Directions:
Two lines mark the range in the entries below: the one holding "How do I perform: Click the teal" and the one holding "Select the blue ADX line at its peak". Set down those two and all lines between them, exactly.
--- Study material Enclosed Below ---
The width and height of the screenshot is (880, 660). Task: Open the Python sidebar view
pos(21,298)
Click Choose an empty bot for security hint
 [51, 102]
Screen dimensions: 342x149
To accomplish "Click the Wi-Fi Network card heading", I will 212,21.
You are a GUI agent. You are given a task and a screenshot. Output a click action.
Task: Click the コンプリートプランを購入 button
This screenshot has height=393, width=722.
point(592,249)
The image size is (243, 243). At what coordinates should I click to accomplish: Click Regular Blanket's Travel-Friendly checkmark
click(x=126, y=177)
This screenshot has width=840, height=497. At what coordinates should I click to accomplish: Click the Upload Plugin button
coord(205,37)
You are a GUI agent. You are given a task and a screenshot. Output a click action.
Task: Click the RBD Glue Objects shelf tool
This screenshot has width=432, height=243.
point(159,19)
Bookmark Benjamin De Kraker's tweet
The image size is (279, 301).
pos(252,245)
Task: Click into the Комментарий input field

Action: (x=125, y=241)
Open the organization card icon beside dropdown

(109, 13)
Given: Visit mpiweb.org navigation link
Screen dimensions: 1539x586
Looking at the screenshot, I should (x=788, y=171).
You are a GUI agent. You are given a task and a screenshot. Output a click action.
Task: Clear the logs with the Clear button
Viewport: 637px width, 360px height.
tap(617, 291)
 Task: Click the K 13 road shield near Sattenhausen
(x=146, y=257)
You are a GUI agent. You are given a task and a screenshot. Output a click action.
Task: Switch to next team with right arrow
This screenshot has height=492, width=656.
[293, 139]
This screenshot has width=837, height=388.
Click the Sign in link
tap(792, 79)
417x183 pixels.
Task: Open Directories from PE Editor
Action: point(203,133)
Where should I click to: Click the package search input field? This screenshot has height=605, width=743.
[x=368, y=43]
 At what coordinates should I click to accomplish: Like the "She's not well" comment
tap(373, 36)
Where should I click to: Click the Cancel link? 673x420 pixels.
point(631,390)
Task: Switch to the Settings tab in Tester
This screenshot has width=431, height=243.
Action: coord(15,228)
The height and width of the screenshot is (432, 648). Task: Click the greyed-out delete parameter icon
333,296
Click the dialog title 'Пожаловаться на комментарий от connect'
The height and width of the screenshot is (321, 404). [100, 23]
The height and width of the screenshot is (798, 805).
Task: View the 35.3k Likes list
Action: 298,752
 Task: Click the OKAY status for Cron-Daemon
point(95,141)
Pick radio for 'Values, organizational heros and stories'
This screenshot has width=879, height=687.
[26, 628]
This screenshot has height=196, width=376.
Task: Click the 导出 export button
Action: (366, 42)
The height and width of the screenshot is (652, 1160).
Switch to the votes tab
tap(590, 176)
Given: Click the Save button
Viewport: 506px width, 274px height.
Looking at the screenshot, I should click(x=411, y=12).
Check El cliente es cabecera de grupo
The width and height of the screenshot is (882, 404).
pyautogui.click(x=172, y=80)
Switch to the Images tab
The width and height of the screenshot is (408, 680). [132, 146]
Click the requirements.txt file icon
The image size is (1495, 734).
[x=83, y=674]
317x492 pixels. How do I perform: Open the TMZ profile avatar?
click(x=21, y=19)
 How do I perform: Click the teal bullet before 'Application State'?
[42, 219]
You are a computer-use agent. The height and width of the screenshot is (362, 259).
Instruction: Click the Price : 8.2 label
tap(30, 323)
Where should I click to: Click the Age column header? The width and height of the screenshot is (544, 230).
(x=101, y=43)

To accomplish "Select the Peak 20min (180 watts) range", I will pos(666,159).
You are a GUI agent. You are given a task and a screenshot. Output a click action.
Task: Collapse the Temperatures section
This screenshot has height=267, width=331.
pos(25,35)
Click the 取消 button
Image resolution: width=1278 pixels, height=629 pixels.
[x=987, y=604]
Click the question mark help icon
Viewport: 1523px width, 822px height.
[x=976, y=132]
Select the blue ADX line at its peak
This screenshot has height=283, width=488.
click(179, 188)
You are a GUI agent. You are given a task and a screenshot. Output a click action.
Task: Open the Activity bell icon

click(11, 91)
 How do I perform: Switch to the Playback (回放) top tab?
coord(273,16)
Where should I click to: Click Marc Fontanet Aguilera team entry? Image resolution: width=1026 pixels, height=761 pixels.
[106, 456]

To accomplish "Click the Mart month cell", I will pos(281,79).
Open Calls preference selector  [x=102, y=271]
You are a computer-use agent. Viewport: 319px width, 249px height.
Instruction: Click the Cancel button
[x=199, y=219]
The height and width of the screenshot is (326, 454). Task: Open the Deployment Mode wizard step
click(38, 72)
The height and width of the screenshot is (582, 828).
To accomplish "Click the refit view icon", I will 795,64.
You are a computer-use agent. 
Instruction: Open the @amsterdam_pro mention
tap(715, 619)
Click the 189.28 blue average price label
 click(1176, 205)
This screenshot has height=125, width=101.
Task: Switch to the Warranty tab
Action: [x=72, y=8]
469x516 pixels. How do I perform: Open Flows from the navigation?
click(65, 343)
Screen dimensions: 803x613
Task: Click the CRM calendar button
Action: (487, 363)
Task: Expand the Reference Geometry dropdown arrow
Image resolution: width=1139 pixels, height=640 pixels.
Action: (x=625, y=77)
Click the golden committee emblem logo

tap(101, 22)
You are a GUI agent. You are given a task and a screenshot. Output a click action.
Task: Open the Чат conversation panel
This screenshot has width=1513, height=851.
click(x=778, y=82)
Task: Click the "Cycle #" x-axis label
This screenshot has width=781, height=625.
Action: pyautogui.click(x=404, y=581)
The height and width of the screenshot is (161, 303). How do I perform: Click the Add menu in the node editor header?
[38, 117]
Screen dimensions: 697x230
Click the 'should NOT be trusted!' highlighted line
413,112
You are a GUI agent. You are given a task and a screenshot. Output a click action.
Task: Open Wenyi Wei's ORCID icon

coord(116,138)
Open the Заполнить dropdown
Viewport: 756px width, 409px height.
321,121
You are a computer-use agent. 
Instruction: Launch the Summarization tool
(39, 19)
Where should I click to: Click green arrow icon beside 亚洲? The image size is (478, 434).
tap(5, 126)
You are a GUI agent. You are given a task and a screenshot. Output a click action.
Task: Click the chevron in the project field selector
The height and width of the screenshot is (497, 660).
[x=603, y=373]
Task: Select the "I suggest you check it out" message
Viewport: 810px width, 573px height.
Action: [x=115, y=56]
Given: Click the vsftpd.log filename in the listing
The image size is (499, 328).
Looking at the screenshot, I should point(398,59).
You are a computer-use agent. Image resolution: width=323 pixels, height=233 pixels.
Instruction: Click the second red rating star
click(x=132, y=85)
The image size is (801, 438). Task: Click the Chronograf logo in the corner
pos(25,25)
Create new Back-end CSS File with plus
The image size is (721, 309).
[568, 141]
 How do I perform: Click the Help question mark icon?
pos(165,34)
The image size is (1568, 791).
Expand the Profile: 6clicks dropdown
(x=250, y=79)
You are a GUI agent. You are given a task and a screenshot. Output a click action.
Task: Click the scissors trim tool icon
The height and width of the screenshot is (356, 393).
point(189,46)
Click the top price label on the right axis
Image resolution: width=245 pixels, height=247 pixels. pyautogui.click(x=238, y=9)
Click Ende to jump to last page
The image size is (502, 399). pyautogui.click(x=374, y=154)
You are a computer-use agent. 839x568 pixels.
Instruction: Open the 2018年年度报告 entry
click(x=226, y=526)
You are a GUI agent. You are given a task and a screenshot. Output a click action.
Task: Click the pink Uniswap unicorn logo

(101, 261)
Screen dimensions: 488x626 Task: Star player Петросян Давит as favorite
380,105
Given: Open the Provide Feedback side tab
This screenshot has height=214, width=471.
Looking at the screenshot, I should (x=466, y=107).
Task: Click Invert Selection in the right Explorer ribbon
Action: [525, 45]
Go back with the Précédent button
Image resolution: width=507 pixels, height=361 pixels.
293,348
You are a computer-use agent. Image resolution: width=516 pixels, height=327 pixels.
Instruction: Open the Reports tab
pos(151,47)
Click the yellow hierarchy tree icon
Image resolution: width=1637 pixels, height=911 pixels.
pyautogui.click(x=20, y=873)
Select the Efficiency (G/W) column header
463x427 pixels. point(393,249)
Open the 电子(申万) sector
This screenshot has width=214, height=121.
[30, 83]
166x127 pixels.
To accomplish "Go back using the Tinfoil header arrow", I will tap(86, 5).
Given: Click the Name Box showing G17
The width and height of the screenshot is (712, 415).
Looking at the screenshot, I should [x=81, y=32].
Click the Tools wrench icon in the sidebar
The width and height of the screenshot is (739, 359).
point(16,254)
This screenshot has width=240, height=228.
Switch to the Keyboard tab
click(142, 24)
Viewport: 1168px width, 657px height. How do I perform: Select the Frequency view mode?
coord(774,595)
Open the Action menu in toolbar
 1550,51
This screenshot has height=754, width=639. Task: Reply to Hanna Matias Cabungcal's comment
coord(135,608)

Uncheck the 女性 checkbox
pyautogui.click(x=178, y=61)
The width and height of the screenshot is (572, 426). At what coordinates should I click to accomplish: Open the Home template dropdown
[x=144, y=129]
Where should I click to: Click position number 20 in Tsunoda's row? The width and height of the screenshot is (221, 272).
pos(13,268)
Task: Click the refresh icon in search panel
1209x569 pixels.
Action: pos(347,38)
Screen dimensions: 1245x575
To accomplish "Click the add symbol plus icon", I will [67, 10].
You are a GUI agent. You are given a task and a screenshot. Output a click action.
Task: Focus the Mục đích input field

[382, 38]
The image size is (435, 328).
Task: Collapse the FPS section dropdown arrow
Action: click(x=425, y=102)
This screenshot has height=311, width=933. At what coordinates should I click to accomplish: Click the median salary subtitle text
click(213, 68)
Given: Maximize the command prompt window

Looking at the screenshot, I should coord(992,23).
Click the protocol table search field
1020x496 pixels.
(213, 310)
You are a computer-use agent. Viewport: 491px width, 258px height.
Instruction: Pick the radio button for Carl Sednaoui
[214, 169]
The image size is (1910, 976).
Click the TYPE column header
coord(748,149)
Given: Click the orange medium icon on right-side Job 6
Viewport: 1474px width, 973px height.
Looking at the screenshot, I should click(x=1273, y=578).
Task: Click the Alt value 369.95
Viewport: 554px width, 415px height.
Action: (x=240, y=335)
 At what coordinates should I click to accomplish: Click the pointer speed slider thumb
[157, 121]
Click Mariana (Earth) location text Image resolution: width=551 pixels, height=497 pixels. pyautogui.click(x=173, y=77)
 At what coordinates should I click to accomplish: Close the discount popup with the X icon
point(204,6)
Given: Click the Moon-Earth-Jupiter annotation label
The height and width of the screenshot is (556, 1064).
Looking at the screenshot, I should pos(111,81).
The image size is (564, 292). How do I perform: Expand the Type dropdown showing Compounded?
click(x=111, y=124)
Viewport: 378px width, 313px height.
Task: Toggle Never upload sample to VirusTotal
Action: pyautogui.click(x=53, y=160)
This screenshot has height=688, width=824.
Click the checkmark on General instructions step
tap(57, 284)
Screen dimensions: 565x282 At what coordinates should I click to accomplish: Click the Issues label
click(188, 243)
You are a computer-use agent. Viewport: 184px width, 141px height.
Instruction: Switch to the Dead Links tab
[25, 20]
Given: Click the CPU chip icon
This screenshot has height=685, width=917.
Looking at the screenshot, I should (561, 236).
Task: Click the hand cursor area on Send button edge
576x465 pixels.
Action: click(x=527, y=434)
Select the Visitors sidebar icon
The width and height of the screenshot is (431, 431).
--- End of Enclosed Study material ---
Answer to this task:
 How do I perform: Click the teal bullet before 'Application State'?
[42, 219]
You are a computer-use agent. The height and width of the screenshot is (362, 259).
Instruction: Click the Price : 8.2 label
tap(30, 323)
Where should I click to: Click the Age column header? The width and height of the screenshot is (544, 230).
(x=101, y=43)

To accomplish "Select the Peak 20min (180 watts) range", I will pos(666,159).
You are a GUI agent. You are given a task and a screenshot. Output a click action.
Task: Collapse the Temperatures section
This screenshot has height=267, width=331.
pos(25,35)
Click the 取消 button
Image resolution: width=1278 pixels, height=629 pixels.
[x=987, y=604]
Click the question mark help icon
Viewport: 1523px width, 822px height.
[x=976, y=132]
Select the blue ADX line at its peak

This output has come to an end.